The most serious concerns related to the security of Oracle's database systems were voiced in January, when several researchers and analysts took Oracle to task for flaws in its products and for its patching policies. David Litchfield, managing director of Next Generation Security Software, gave a presentation at a Black Hat conference on a new vulnerability in Oracle's Procedural Language extension to SQL and posted a brief description of the problem to the Bugtraq and Full Disclosure security mailing lists. The flaw, which Litchfield called critical, lies in the Oracle PLSQL gateway and can let an attacker grab control of an Oracle database server via a compromised Web server.

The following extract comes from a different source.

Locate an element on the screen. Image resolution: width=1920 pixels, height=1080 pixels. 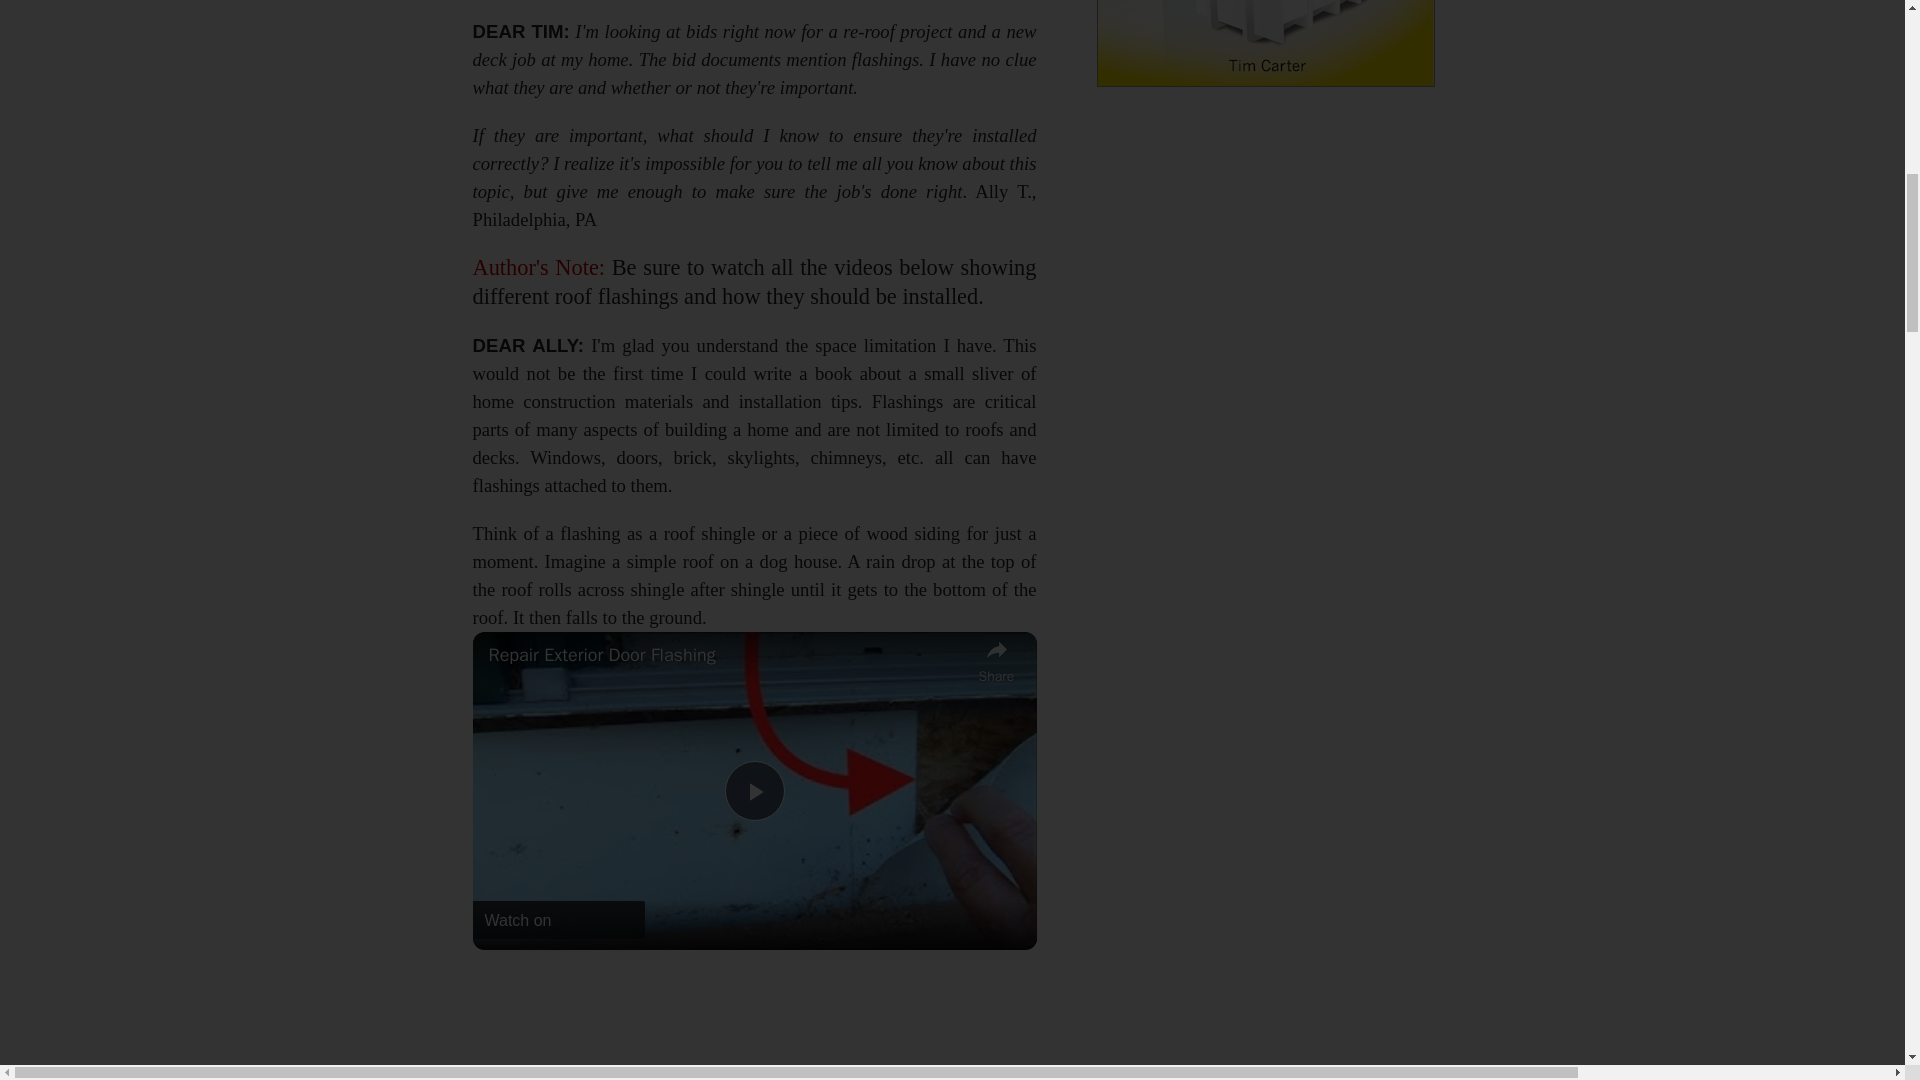
share is located at coordinates (995, 658).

Litchfield proceeded to post to Bugtraq so-called workaround solutions that users could implement to keep the vulnerability from being exploited, but Oracle countered that these workarounds kept certain E-business apps from working properly. Oracle plans to fix the bug in an upcoming critical patch update but hasn't said if the fix would be available in time for the next update in April. The company maintains that it can issue an emergency patch for the PLSQL problem should an exploit surface.

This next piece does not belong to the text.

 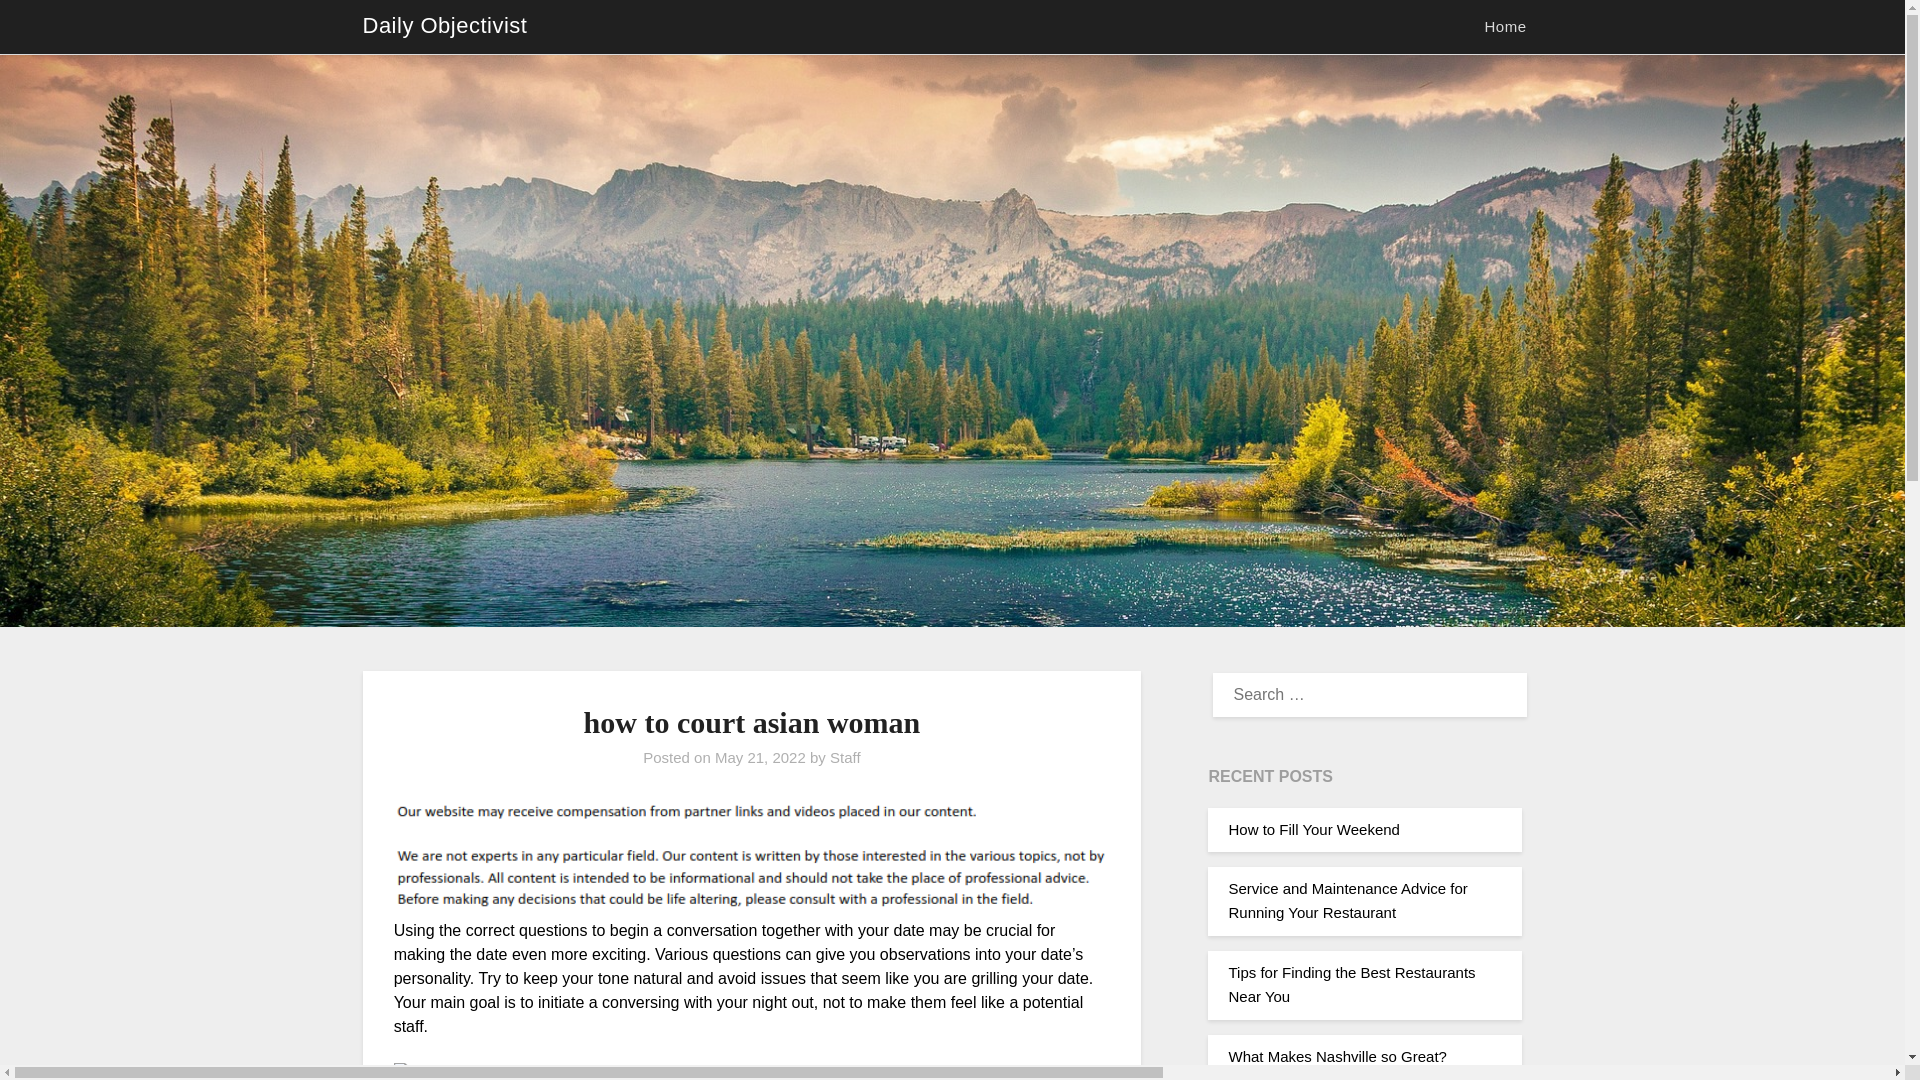 I want to click on Tips for Finding the Best Restaurants Near You, so click(x=1351, y=984).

Also in January, Alexander Kornbrust, CEO of security research and consulting firm Red-Database-Security, reported that an Oracle security feature called transparent data encryption was storing its master encryption key unencrypted in the system global area, which is Oracle's structural memory that aids the transfer of data between clients and an Oracle database. Kornbrust's conclusion: A skilled attacker or nonsecurity database administrator could retrieve the plaintext master key, which would let that person decrypt all data encrypted using that key. Oracle says it addressed this issue in January's critical patch update.

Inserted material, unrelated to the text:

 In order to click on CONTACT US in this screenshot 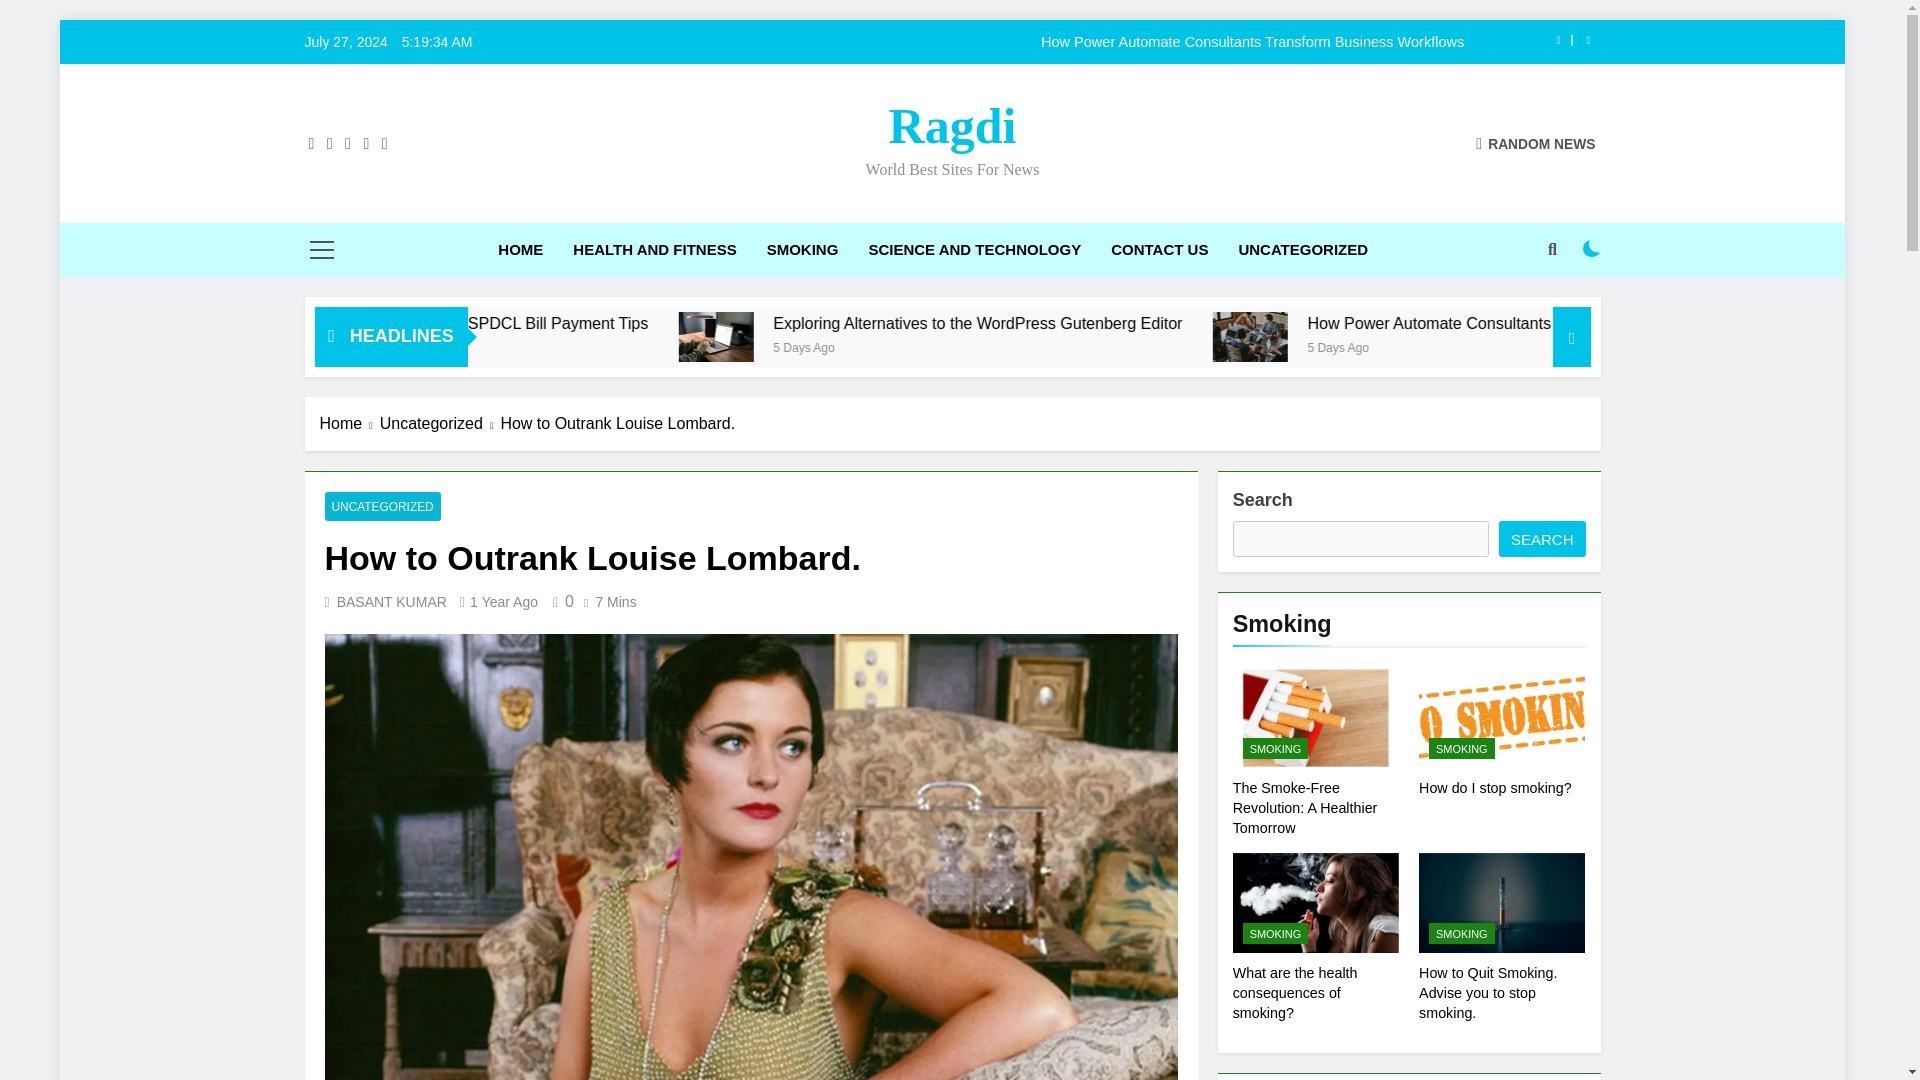, I will do `click(1160, 249)`.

While neither of these vulnerabilities is within the database itself, they show how applications that request information from an Oracle database could be compromised. "We all have some concerns about the future of attacks against applications and databases," says Howard Schmidt, a former White House cybersecurity adviser and former chief security officer at eBay and Microsoft. "The biggest issue is when you start laying your Web infrastructure over these back-end applications."
Oracle's past two critical patch updates addressed 37 and 38 vulnerabilities affecting database versions, including 8i, 9i, and 10g. Another 20 vulnerabilities patched by both updates involved the company's application server. Oracle's database security features include integrated encryption, protection against log tampering, and advanced auditing capabilities. Yet "all of this becomes meaningless because they have poor practices around dealing with vulnerabilities and patching," says Gartner analyst Richard Mogull.